The Study of Self-Controlled Machine with Adaptive Velocity in Processing Multilayer Fibrous Materials

Abstract

A groundbreaking roller machine designed for the mechanical processing of moisture-saturated fibrous materials has been developed, featuring an innovative feed-through type configuration. This advanced machine employs a refined drive mechanism that enhances performance, enabling efficient mechanical processing of fibrous material packages, regardless of thickness variations. By intelligently regulating processing speed in response to fluctuations in package thickness, the machine ensures optimal processing quality.
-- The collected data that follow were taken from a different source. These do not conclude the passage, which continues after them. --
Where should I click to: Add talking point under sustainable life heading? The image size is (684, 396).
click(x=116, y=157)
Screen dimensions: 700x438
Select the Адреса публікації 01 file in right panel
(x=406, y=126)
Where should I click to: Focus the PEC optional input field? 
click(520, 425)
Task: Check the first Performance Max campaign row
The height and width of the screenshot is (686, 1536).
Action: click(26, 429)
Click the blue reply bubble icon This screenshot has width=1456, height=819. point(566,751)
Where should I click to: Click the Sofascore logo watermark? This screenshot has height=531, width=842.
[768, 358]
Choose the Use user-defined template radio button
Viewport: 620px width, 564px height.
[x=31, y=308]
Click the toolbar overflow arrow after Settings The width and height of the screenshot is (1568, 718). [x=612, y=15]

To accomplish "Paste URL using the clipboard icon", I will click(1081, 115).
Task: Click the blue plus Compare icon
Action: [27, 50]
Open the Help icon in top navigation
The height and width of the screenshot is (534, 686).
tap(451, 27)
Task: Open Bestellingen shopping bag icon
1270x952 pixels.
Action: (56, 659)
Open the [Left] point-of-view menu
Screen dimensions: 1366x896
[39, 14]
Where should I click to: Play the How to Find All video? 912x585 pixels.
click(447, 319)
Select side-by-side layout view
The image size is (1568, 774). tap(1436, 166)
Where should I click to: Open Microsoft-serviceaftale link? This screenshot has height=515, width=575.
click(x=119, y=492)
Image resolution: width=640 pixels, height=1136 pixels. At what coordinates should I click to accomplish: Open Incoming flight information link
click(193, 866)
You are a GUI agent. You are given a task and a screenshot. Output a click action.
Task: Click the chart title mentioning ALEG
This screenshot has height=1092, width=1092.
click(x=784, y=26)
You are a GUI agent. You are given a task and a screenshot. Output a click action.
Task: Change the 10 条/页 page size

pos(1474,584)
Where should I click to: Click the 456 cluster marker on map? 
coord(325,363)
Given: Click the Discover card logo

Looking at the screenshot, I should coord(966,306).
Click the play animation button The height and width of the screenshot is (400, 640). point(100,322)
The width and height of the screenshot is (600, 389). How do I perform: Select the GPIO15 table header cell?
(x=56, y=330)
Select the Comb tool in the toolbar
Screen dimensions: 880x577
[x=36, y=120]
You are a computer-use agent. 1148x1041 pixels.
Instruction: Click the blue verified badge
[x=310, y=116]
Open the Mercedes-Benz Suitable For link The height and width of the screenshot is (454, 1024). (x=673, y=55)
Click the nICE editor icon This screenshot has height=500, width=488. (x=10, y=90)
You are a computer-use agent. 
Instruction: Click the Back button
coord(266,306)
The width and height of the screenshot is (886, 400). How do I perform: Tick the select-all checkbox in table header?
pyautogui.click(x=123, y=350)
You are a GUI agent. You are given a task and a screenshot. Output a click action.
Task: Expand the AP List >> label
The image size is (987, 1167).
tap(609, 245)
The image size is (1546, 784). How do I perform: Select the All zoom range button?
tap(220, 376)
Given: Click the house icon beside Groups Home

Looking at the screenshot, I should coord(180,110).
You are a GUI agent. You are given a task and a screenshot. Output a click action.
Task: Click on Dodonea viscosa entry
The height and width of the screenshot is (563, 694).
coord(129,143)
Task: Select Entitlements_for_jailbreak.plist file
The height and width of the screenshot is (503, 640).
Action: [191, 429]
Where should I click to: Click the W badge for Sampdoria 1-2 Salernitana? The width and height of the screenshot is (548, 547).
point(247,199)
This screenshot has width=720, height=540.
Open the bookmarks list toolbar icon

The design includes a comprehensive mathematical model of the drive mechanism equipped with a V-belt variator, which examines its dynamic characteristics to demonstrate its efficiency. When applied to the processing of fibrous materials, the use of variable-parameter rollers within this enhanced drive system yields a velocity characteristic that is notably more stable than that offered by conventional gear or chain transmissions. The quality of processing improves substantially due to the symmetrical rotation of the working rollers, which are aligned at a precise angle relative to one another. This alignment is adjusted based on thickness variations across the width of the fibrous material being fed, ensuring uniform treatment throughout. The synchronization of the working rollers’ rotation is meticulously maintained, reducing wear on the roller coatings and ultimately increasing the productivity of the roller machine. The innovations in design and function mark a significant advancement in the mechanical processing of fibrous materials, aligning efficiency with high-quality results.